Rewrite the entries below, swapping "Map Options" for "Map Settings" and keeping everything else identical. Omit the pictures.
-- Start of The input --
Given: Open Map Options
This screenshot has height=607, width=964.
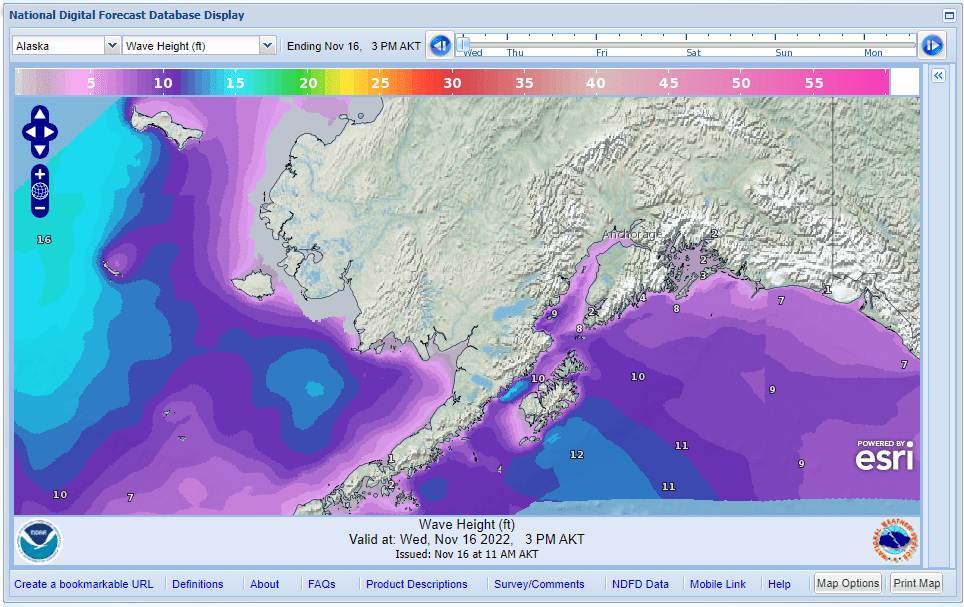Looking at the screenshot, I should click(x=847, y=583).
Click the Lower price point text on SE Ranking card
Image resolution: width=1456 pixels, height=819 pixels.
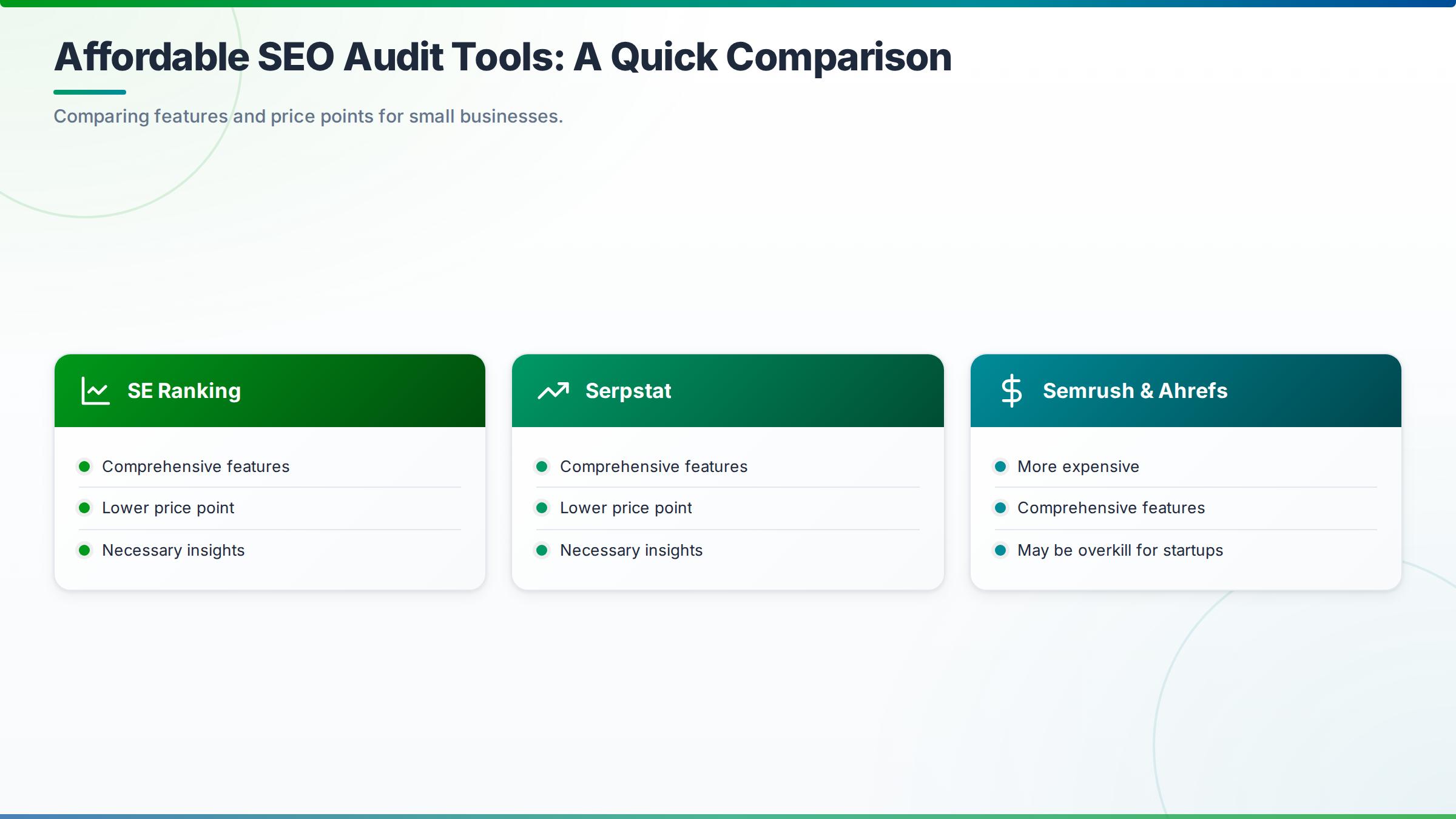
-- End of The input --
Solution to this exercise.
Given: Open Map Settings
This screenshot has height=607, width=964.
Looking at the screenshot, I should click(x=847, y=583).
Click the Lower price point text on SE Ranking card
Image resolution: width=1456 pixels, height=819 pixels.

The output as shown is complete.